INSTRUCTIONS TO FOLLOW:
Everything in the listing below needs restating exactly, apart from the pictures.

DATASET:
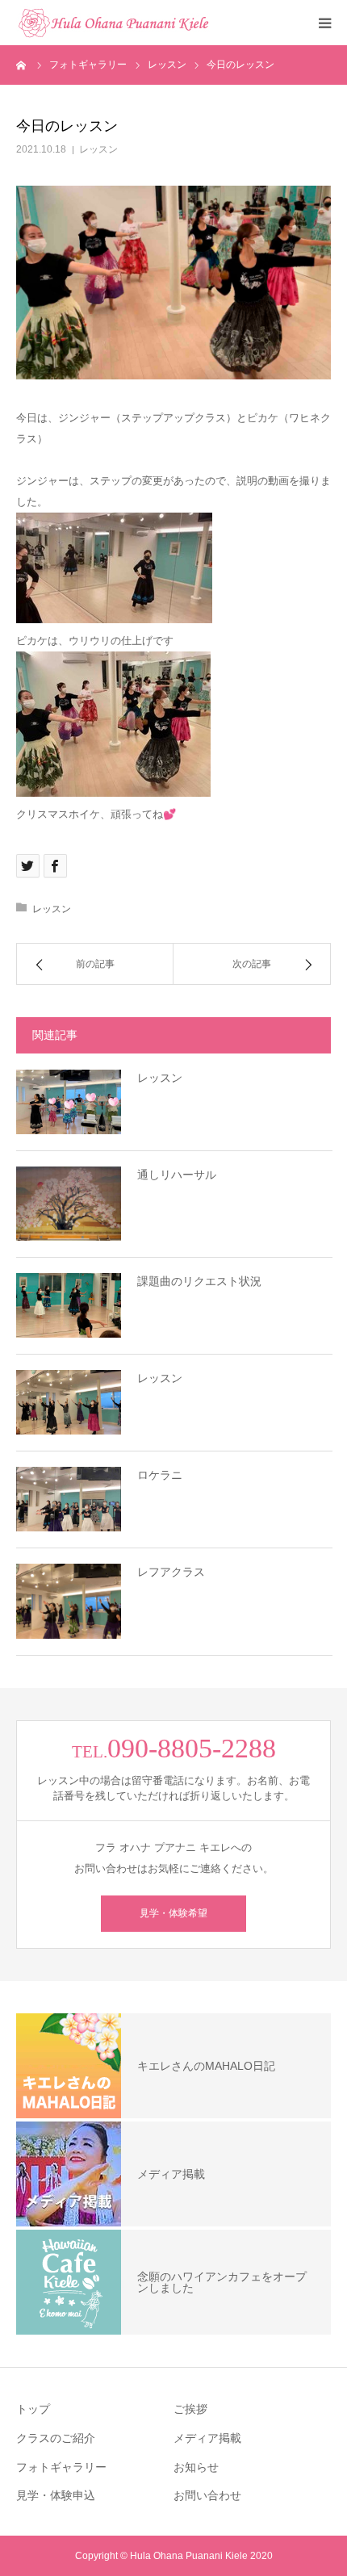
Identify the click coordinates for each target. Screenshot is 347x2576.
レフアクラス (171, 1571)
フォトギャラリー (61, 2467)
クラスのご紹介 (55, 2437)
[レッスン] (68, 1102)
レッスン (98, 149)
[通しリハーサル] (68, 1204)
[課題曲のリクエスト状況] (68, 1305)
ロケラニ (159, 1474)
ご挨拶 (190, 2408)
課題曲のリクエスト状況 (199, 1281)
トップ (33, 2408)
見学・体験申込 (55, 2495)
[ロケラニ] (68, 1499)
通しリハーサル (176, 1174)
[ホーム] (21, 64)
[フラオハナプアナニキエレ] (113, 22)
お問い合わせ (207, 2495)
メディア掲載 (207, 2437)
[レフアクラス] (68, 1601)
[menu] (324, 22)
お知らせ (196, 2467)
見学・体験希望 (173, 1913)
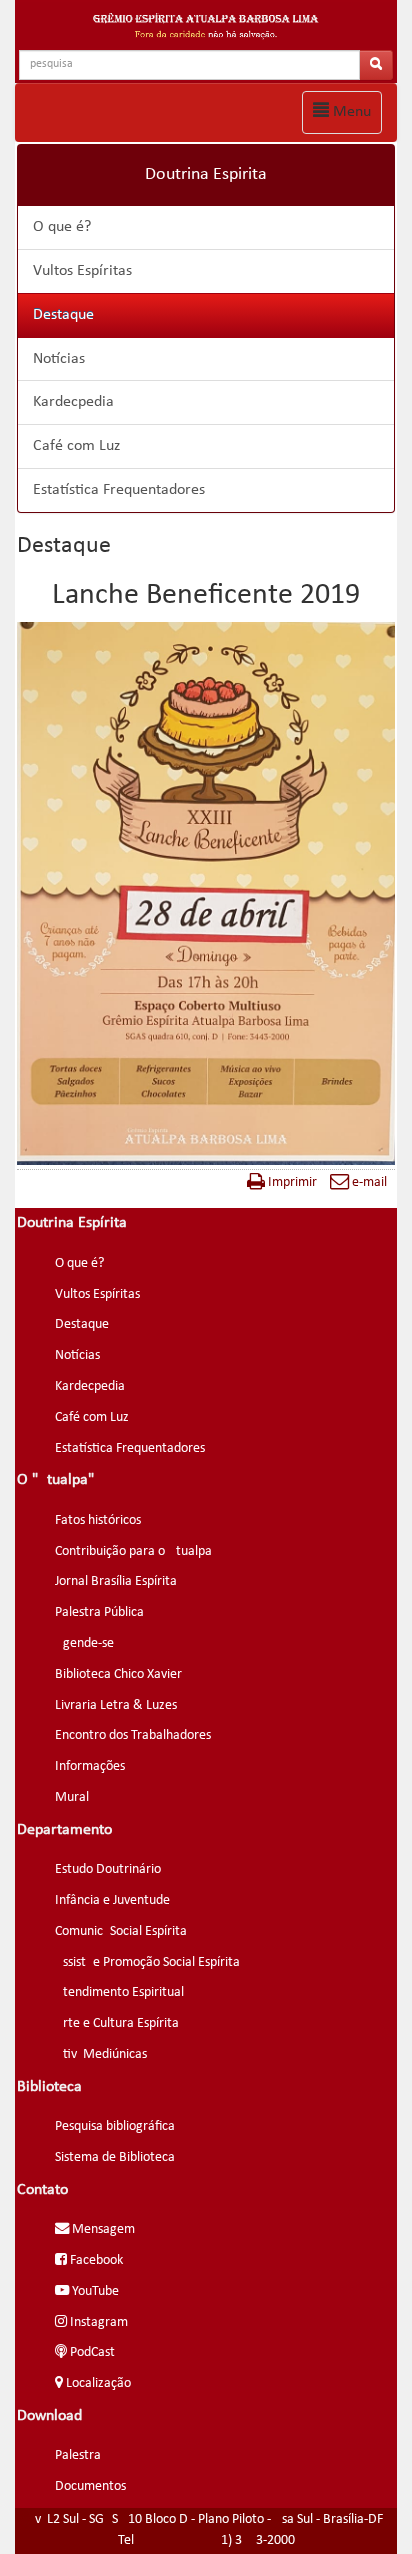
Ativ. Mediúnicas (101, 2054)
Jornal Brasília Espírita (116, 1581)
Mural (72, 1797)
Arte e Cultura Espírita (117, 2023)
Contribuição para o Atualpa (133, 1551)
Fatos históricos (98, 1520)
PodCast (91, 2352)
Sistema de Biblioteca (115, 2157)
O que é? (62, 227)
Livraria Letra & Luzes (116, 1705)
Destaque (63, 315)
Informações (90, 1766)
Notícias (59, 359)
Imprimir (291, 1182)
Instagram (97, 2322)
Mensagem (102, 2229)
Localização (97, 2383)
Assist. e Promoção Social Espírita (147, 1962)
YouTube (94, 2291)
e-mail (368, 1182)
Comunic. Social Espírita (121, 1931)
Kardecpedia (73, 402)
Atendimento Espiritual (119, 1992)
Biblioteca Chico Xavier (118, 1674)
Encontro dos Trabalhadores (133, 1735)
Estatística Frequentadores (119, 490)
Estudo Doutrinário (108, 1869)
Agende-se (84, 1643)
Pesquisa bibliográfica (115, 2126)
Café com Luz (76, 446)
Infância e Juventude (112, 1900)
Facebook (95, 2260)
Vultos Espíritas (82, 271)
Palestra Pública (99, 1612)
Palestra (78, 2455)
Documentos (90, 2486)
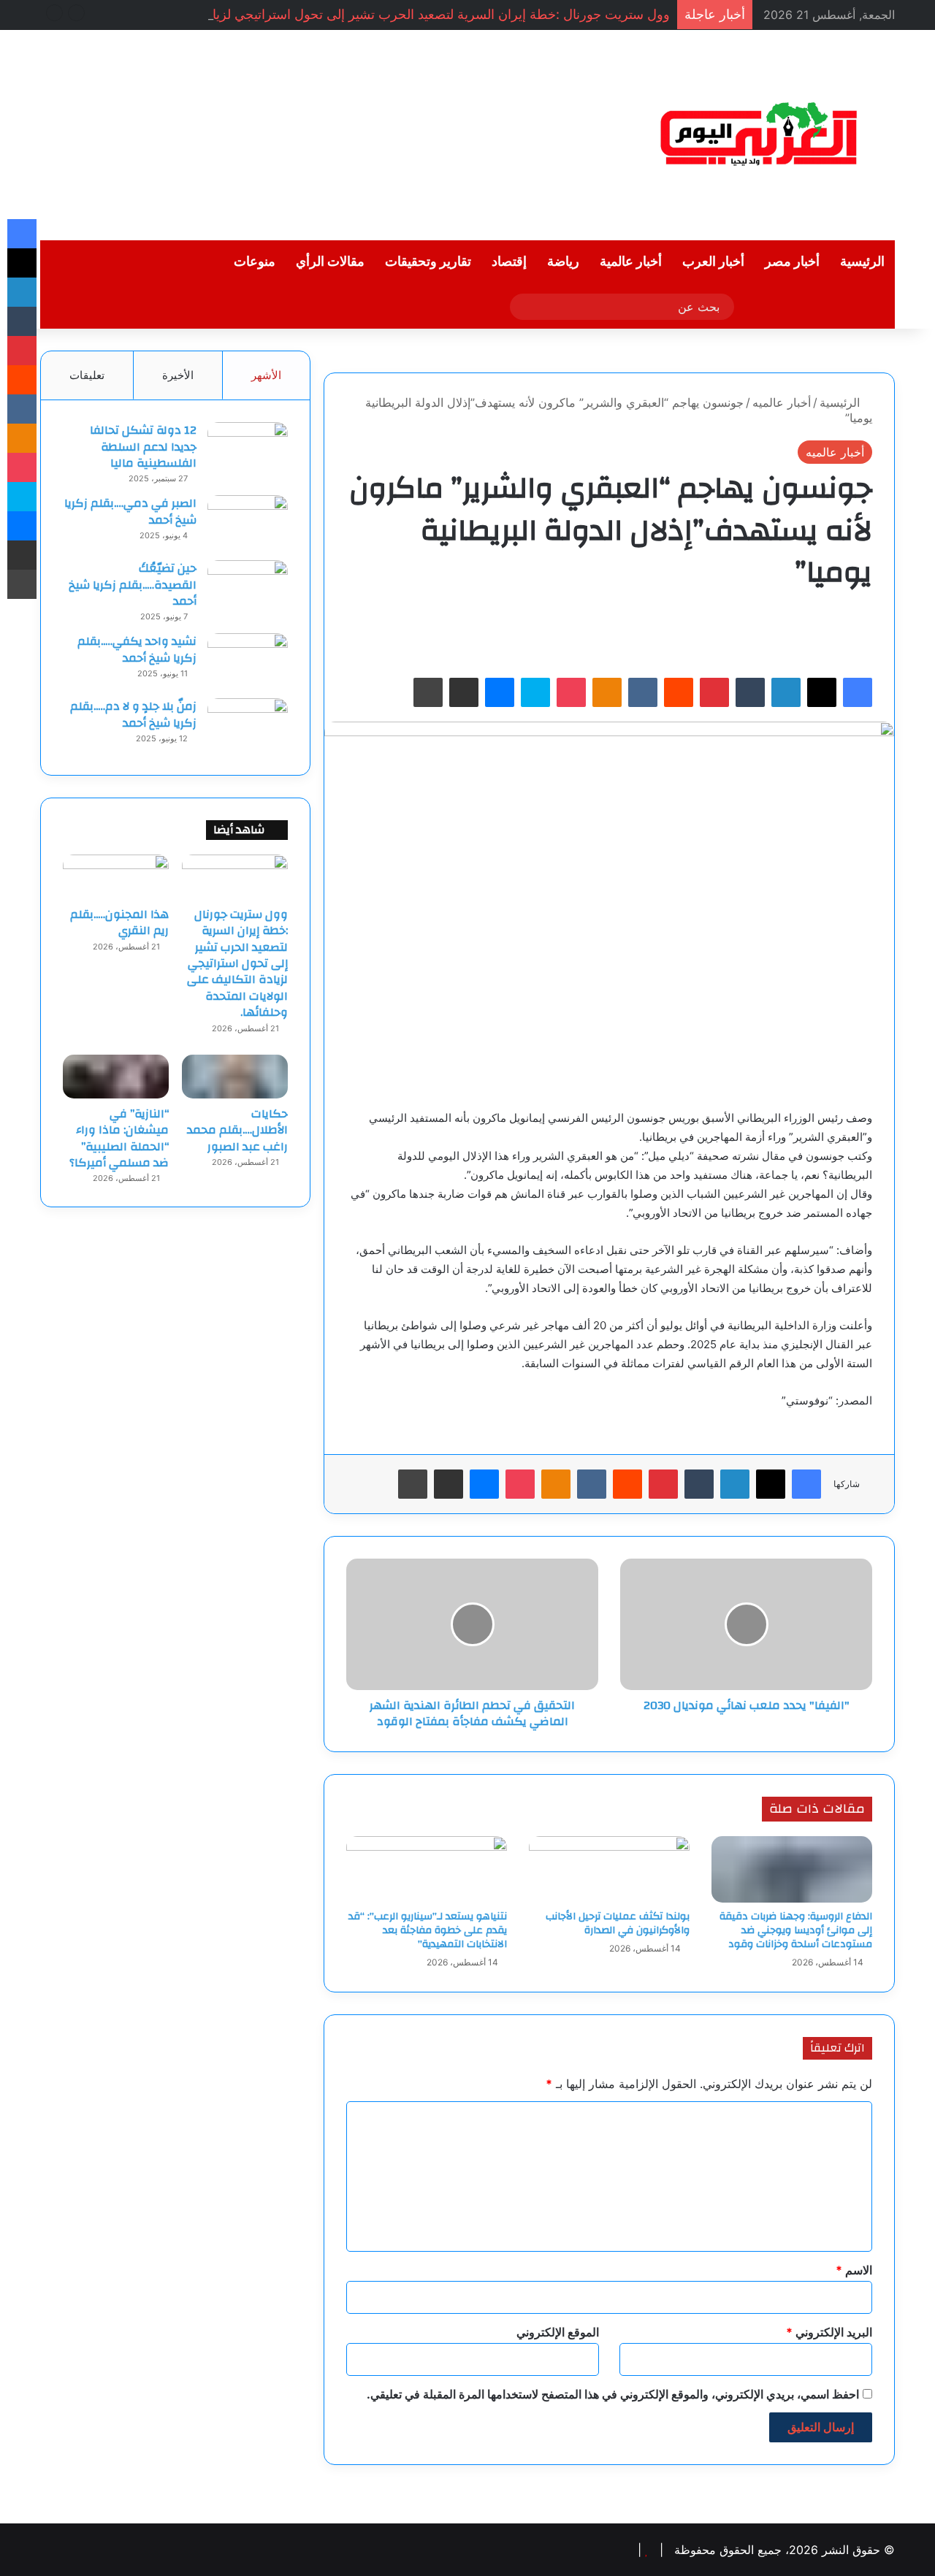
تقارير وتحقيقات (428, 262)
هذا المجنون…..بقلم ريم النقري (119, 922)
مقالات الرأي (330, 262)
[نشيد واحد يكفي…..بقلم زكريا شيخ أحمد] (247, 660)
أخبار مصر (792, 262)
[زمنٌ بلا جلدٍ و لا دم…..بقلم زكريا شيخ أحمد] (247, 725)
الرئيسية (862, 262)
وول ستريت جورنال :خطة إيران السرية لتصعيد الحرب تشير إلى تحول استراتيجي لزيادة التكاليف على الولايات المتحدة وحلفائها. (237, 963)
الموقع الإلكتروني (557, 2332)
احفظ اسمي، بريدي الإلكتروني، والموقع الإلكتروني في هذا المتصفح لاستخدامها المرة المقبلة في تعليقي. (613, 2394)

REPLY TO THE EXERCISE:
Identify the click coordinates for each target. Screenshot is 347x2576.
レフアクラス (171, 1571)
フォトギャラリー (61, 2467)
クラスのご紹介 (55, 2437)
[レッスン] (68, 1102)
レッスン (98, 149)
[通しリハーサル] (68, 1204)
[課題曲のリクエスト状況] (68, 1305)
ロケラニ (159, 1474)
ご挨拶 (190, 2408)
課題曲のリクエスト状況 (199, 1281)
トップ (33, 2408)
見学・体験申込 (55, 2495)
[ロケラニ] (68, 1499)
通しリハーサル (176, 1174)
[ホーム] (21, 64)
[フラオハナプアナニキエレ] (113, 22)
お問い合わせ (207, 2495)
メディア掲載 (207, 2437)
[レフアクラス] (68, 1601)
[menu] (324, 22)
お知らせ (196, 2467)
見学・体験希望 (173, 1913)
Ativ. Mediúnicas (101, 2054)
Jornal Brasília Espírita (116, 1581)
Mural (72, 1797)
Arte e Cultura Espírita (117, 2023)
Contribuição para o Atualpa (133, 1551)
Fatos históricos (98, 1520)
PodCast (91, 2352)
Sistema de Biblioteca (115, 2157)
O que é? (62, 227)
Livraria Letra & Luzes (116, 1705)
Destaque (63, 315)
Informações (90, 1766)
Notícias (59, 359)
Imprimir (291, 1182)
Instagram (97, 2322)
Mensagem (102, 2229)
Localização (97, 2383)
Assist. e Promoção Social Espírita (147, 1962)
YouTube (94, 2291)
e-mail (368, 1182)
Comunic. Social Espírita (121, 1931)
Kardecpedia (73, 402)
Atendimento Espiritual (119, 1992)
Biblioteca Chico Xavier (118, 1674)
Encontro dos Trabalhadores (133, 1735)
Estatística Frequentadores (119, 490)
Estudo Doutrinário (108, 1869)
Agende-se (84, 1643)
Pesquisa bibliográfica (115, 2126)
Café com Luz (76, 446)
Infância e Juventude (112, 1900)
Facebook (95, 2260)
Vultos Espíritas (82, 271)
Palestra Pública (99, 1612)
Palestra (78, 2455)
Documentos (90, 2486)
تقارير وتحقيقات (428, 262)
هذا المجنون…..بقلم ريم النقري (119, 922)
مقالات الرأي (330, 262)
[نشيد واحد يكفي…..بقلم زكريا شيخ أحمد] (247, 660)
أخبار مصر (792, 262)
[زمنٌ بلا جلدٍ و لا دم…..بقلم زكريا شيخ أحمد] (247, 725)
الرئيسية (862, 262)
وول ستريت جورنال :خطة إيران السرية لتصعيد الحرب تشير إلى تحول استراتيجي لزيادة التكاليف على الولايات المتحدة وحلفائها. (237, 963)
الموقع الإلكتروني (557, 2332)
احفظ اسمي، بريدي الإلكتروني، والموقع الإلكتروني في هذا المتصفح لاستخدامها المرة المقبلة في تعليقي. (613, 2394)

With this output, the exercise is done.